Instructions to follow |
From the entries below, please gather each line containing the string "Location".

Record set |
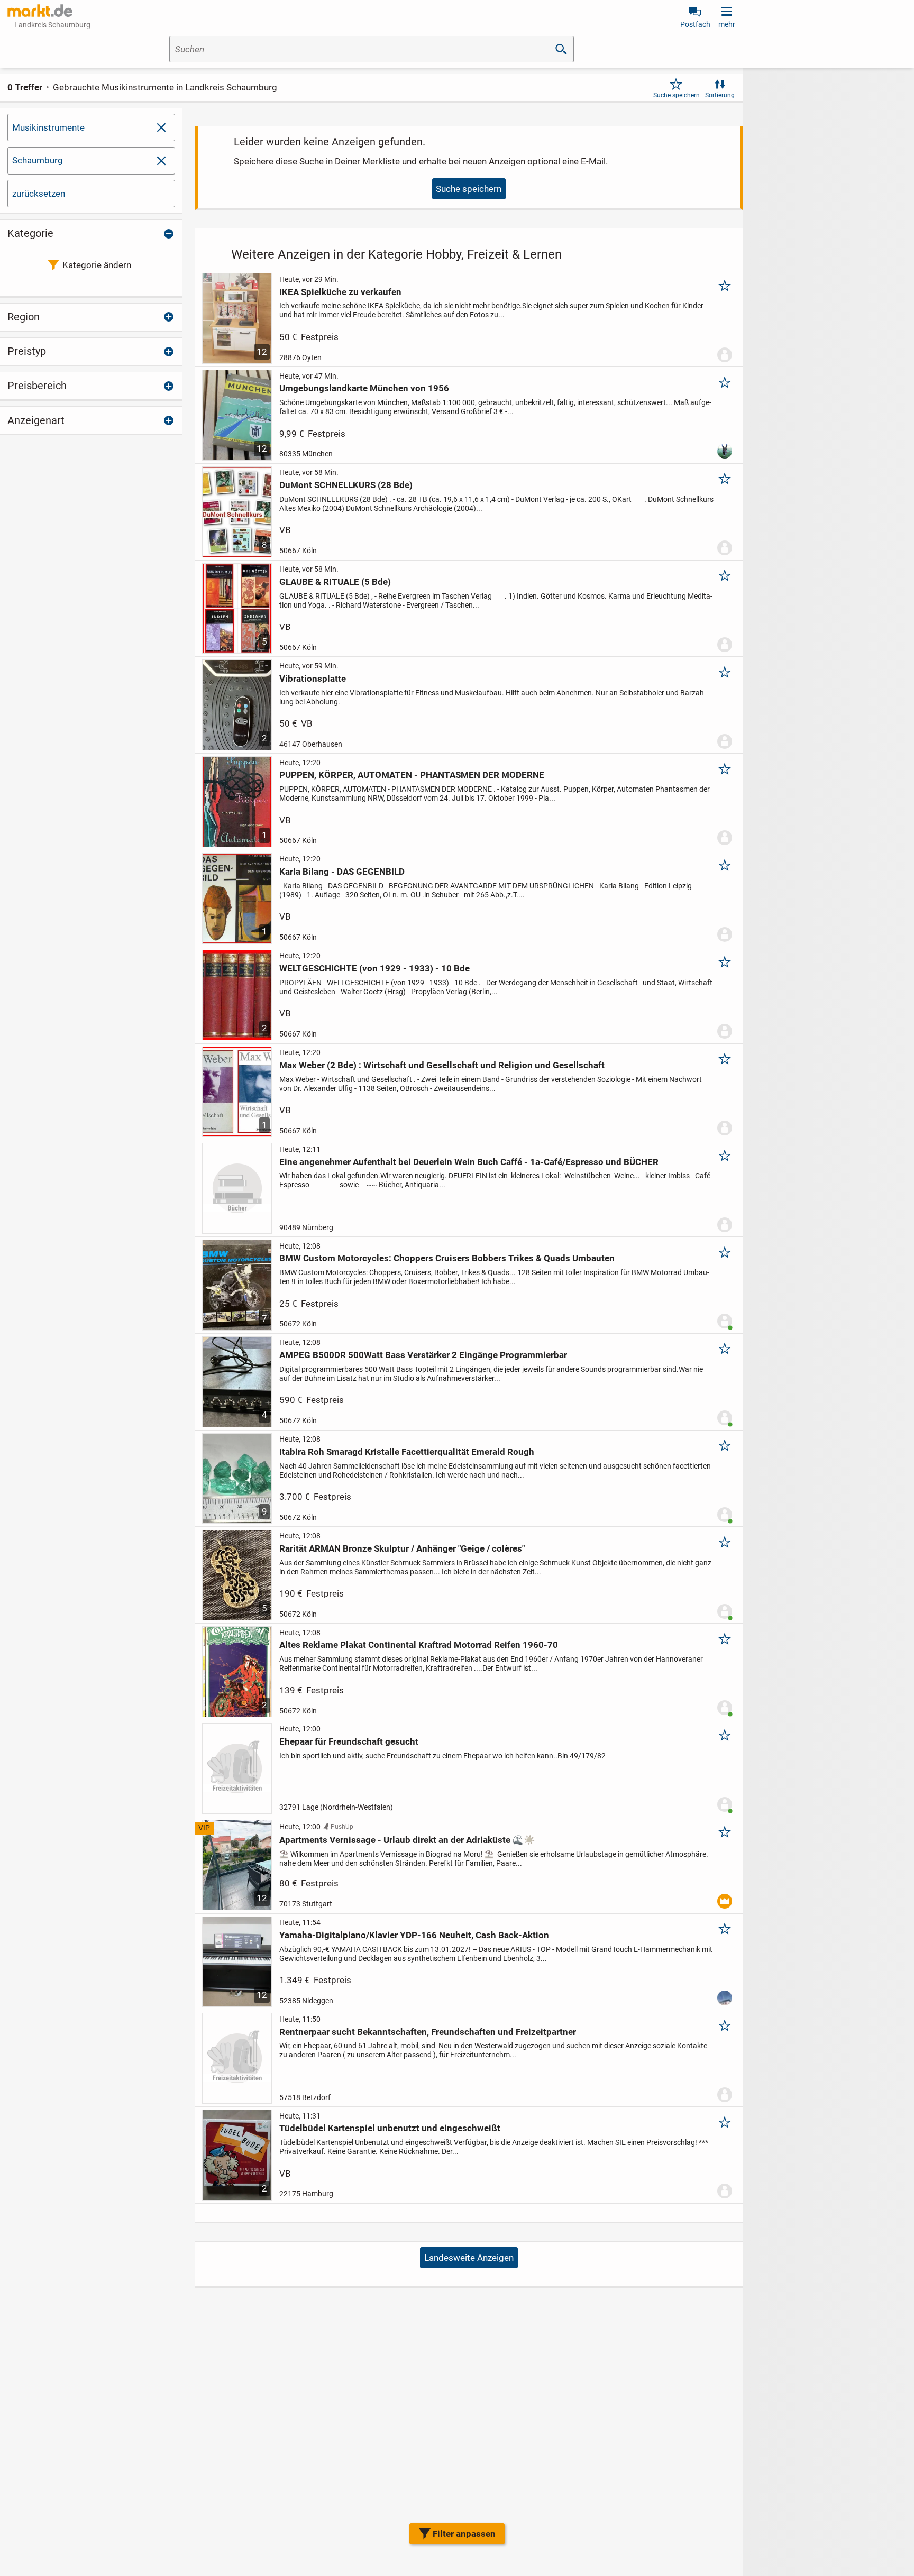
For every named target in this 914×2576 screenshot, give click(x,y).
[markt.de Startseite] (39, 10)
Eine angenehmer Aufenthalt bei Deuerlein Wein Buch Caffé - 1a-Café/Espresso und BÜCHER (469, 1162)
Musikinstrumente (48, 127)
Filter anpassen (464, 2533)
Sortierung (720, 95)
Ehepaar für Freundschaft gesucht (348, 1741)
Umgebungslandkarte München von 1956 (364, 388)
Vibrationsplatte (312, 678)
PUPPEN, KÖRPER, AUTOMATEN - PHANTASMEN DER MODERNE (411, 774)
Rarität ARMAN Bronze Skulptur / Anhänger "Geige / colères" (402, 1548)
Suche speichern (676, 95)
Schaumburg (37, 160)
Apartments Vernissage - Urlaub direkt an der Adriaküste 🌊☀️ (407, 1840)
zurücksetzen (38, 193)
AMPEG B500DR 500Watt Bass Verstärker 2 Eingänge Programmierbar (423, 1355)
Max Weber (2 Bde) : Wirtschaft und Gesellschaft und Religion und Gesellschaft (442, 1065)
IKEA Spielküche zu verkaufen (340, 292)
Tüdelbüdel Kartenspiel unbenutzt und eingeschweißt (389, 2128)
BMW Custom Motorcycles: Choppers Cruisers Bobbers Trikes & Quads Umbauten (447, 1258)
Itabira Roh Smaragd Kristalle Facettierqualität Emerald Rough (406, 1451)
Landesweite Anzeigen (469, 2257)
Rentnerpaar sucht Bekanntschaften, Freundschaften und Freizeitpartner (427, 2032)
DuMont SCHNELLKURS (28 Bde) (346, 485)
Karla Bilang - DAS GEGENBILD (342, 871)
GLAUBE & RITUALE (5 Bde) (335, 581)
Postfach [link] (695, 24)
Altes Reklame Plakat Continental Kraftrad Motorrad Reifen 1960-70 (418, 1644)
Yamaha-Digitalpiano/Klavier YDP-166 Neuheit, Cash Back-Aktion (414, 1935)
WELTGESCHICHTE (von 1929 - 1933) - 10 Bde (374, 968)
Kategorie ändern (96, 265)
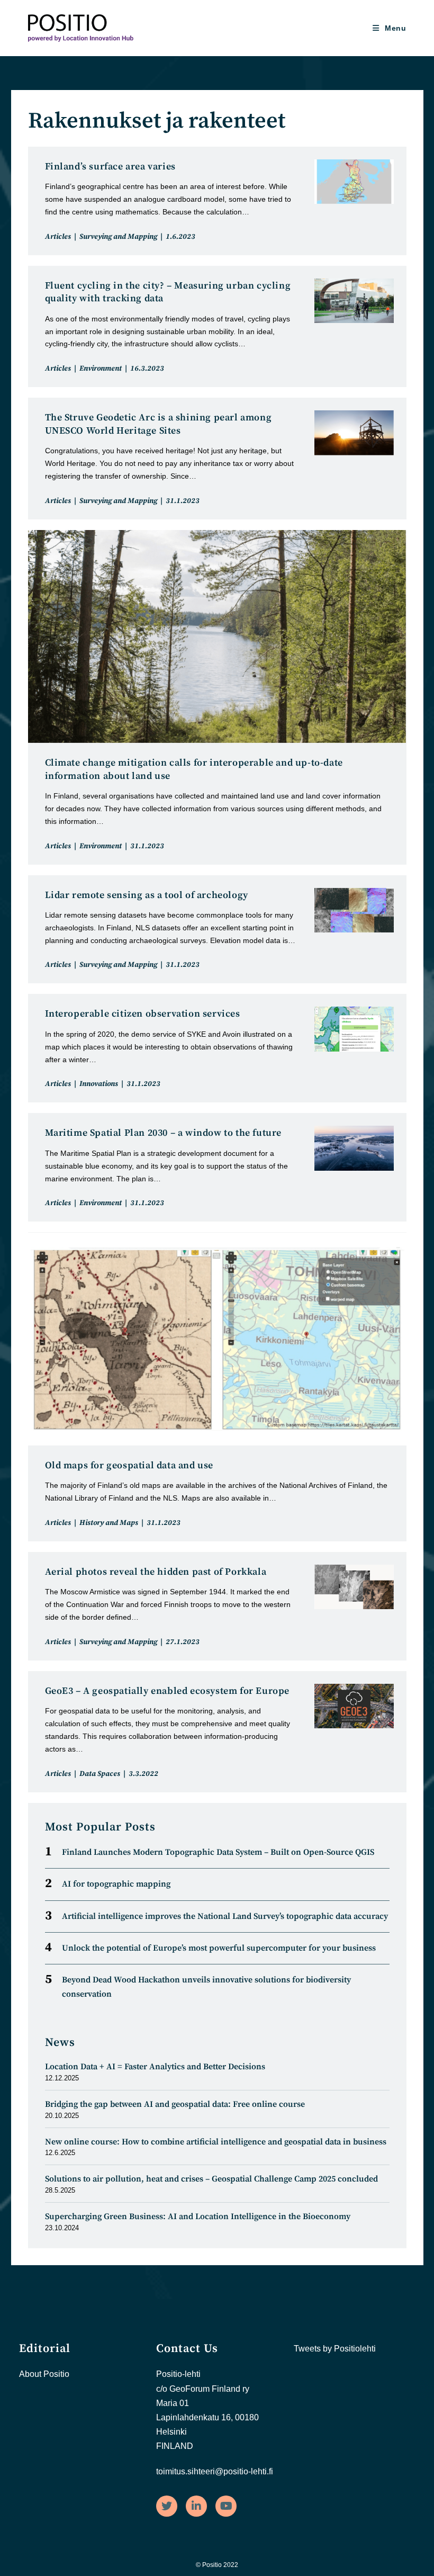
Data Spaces (99, 1774)
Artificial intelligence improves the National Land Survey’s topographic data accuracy (225, 1916)
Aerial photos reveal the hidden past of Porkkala (156, 1572)
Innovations (98, 1084)
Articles (58, 236)
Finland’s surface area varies (110, 166)
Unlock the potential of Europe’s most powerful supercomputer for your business (219, 1948)
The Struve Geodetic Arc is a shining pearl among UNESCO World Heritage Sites (158, 424)
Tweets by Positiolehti (335, 2348)
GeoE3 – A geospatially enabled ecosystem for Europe (167, 1691)
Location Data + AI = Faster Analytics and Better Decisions (155, 2066)
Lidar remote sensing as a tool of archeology (146, 895)
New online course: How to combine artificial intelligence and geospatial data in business (215, 2142)
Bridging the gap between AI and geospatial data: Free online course (175, 2104)
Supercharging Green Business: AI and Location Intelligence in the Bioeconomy (197, 2216)
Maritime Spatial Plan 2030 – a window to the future (163, 1133)
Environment (100, 368)
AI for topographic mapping (116, 1884)
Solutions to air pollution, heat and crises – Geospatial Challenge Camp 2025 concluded (211, 2179)
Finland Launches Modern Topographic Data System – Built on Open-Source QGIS (218, 1852)
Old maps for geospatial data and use (129, 1465)
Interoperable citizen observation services (142, 1014)
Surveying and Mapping (118, 236)
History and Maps (108, 1523)
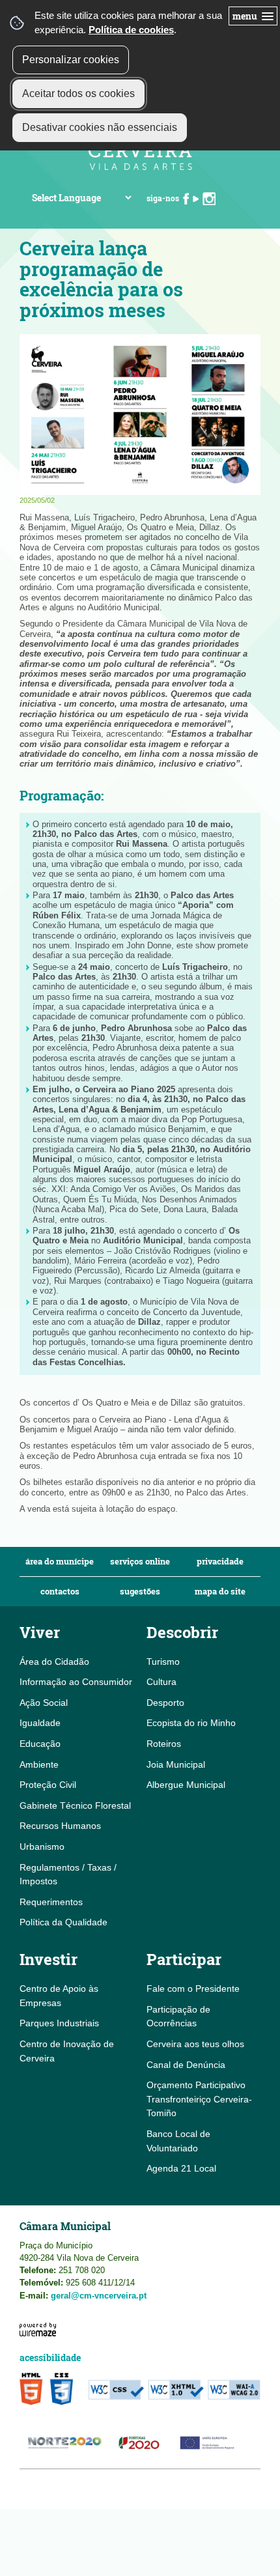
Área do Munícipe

Problem solution |
Location Data + AI = Faster Analytics and Better Decisions (155, 2066)
Supercharging Green Business: AI and Location Intelligence in the Bioeconomy (197, 2216)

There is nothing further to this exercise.